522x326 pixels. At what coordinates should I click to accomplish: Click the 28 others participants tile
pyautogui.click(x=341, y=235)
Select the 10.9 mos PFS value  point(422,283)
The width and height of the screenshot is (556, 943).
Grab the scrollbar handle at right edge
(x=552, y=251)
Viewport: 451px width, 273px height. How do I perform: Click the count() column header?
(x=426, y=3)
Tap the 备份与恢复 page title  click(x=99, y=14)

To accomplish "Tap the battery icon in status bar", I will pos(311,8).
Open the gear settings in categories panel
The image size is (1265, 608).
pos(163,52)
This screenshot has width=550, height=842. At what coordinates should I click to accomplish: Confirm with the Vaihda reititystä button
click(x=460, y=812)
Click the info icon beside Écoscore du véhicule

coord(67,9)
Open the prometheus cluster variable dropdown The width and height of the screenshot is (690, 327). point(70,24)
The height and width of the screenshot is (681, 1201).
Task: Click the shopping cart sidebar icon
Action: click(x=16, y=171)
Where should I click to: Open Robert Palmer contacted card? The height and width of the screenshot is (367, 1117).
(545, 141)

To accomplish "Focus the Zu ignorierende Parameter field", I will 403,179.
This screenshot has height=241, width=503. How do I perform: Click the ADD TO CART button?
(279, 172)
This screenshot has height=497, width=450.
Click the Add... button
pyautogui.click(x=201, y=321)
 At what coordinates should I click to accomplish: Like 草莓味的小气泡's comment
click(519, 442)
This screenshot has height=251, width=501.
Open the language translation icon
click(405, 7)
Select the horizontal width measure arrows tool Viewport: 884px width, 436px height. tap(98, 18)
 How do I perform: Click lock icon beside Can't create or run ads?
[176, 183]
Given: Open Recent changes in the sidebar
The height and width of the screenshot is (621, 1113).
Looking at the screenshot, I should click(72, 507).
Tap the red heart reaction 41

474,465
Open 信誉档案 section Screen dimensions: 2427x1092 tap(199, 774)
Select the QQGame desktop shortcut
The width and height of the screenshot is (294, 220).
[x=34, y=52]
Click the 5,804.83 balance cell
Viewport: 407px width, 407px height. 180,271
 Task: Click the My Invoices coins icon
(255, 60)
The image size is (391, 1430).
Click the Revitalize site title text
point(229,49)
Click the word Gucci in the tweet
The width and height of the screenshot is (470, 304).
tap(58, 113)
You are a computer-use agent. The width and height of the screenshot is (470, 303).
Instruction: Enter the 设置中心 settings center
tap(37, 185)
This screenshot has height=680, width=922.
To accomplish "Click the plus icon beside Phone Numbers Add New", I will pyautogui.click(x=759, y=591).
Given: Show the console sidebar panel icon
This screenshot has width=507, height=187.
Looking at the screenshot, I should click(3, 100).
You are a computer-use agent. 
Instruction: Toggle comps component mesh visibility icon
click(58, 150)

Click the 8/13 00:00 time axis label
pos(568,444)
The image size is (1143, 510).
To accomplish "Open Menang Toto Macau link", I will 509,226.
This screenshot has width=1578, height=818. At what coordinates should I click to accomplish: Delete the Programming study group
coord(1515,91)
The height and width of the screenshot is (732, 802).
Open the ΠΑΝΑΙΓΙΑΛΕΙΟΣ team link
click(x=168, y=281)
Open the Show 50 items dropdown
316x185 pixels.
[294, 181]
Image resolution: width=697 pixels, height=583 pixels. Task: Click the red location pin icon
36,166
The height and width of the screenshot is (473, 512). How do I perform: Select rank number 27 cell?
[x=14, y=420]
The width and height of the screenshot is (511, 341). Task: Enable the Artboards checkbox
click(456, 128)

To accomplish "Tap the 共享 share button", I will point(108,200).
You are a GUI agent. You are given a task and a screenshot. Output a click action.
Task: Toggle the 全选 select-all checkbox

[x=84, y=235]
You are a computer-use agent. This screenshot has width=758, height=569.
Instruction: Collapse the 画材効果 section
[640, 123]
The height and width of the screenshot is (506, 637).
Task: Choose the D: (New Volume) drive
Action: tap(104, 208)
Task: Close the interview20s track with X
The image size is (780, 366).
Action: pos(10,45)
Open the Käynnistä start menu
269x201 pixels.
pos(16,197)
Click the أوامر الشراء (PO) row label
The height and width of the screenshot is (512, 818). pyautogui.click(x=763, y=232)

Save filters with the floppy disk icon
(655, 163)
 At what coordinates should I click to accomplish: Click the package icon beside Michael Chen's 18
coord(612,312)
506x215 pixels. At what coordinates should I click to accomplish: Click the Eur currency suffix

--------------------------------

> **What this task involves**
Please write out the whole of the material exactly.

> **Solution to this task**
522x326 pixels. At what coordinates should I click to accomplish: Click the 28 others participants tile
pyautogui.click(x=341, y=235)
Select the 10.9 mos PFS value  point(422,283)
The width and height of the screenshot is (556, 943).
Grab the scrollbar handle at right edge
(x=552, y=251)
Viewport: 451px width, 273px height. How do I perform: Click the count() column header?
(x=426, y=3)
Tap the 备份与恢复 page title  click(x=99, y=14)

To accomplish "Tap the battery icon in status bar", I will pos(311,8).
Open the gear settings in categories panel
The image size is (1265, 608).
pos(163,52)
This screenshot has width=550, height=842. At what coordinates should I click to accomplish: Confirm with the Vaihda reititystä button
click(x=460, y=812)
Click the info icon beside Écoscore du véhicule

coord(67,9)
Open the prometheus cluster variable dropdown The width and height of the screenshot is (690, 327). point(70,24)
The height and width of the screenshot is (681, 1201).
Task: Click the shopping cart sidebar icon
Action: click(x=16, y=171)
Where should I click to: Open Robert Palmer contacted card? The height and width of the screenshot is (367, 1117).
(545, 141)

To accomplish "Focus the Zu ignorierende Parameter field", I will 403,179.
This screenshot has height=241, width=503. How do I perform: Click the ADD TO CART button?
(279, 172)
This screenshot has height=497, width=450.
Click the Add... button
pyautogui.click(x=201, y=321)
 At what coordinates should I click to accomplish: Like 草莓味的小气泡's comment
click(519, 442)
This screenshot has height=251, width=501.
Open the language translation icon
click(405, 7)
Select the horizontal width measure arrows tool Viewport: 884px width, 436px height. tap(98, 18)
 How do I perform: Click lock icon beside Can't create or run ads?
[176, 183]
Given: Open Recent changes in the sidebar
The height and width of the screenshot is (621, 1113).
Looking at the screenshot, I should click(72, 507).
Tap the red heart reaction 41

474,465
Open 信誉档案 section Screen dimensions: 2427x1092 tap(199, 774)
Select the QQGame desktop shortcut
The width and height of the screenshot is (294, 220).
[x=34, y=52]
Click the 5,804.83 balance cell
Viewport: 407px width, 407px height. 180,271
 Task: Click the My Invoices coins icon
(255, 60)
The image size is (391, 1430).
Click the Revitalize site title text
point(229,49)
Click the word Gucci in the tweet
The width and height of the screenshot is (470, 304).
tap(58, 113)
You are a computer-use agent. The width and height of the screenshot is (470, 303).
Instruction: Enter the 设置中心 settings center
tap(37, 185)
This screenshot has height=680, width=922.
To accomplish "Click the plus icon beside Phone Numbers Add New", I will pyautogui.click(x=759, y=591).
Given: Show the console sidebar panel icon
This screenshot has width=507, height=187.
Looking at the screenshot, I should click(3, 100).
You are a computer-use agent. 
Instruction: Toggle comps component mesh visibility icon
click(58, 150)

Click the 8/13 00:00 time axis label
pos(568,444)
The image size is (1143, 510).
To accomplish "Open Menang Toto Macau link", I will 509,226.
This screenshot has width=1578, height=818. At what coordinates should I click to accomplish: Delete the Programming study group
coord(1515,91)
The height and width of the screenshot is (732, 802).
Open the ΠΑΝΑΙΓΙΑΛΕΙΟΣ team link
click(x=168, y=281)
Open the Show 50 items dropdown
316x185 pixels.
[294, 181]
Image resolution: width=697 pixels, height=583 pixels. Task: Click the red location pin icon
36,166
The height and width of the screenshot is (473, 512). How do I perform: Select rank number 27 cell?
[x=14, y=420]
The width and height of the screenshot is (511, 341). Task: Enable the Artboards checkbox
click(456, 128)

To accomplish "Tap the 共享 share button", I will point(108,200).
You are a GUI agent. You are given a task and a screenshot. Output a click action.
Task: Toggle the 全选 select-all checkbox

[x=84, y=235]
You are a computer-use agent. This screenshot has width=758, height=569.
Instruction: Collapse the 画材効果 section
[640, 123]
The height and width of the screenshot is (506, 637).
Task: Choose the D: (New Volume) drive
Action: tap(104, 208)
Task: Close the interview20s track with X
The image size is (780, 366).
Action: pos(10,45)
Open the Käynnistä start menu
269x201 pixels.
pos(16,197)
Click the أوامر الشراء (PO) row label
The height and width of the screenshot is (512, 818). pyautogui.click(x=763, y=232)

Save filters with the floppy disk icon
(655, 163)
 At what coordinates should I click to accomplish: Click the package icon beside Michael Chen's 18
coord(612,312)
506x215 pixels. At what coordinates should I click to accomplish: Click the Eur currency suffix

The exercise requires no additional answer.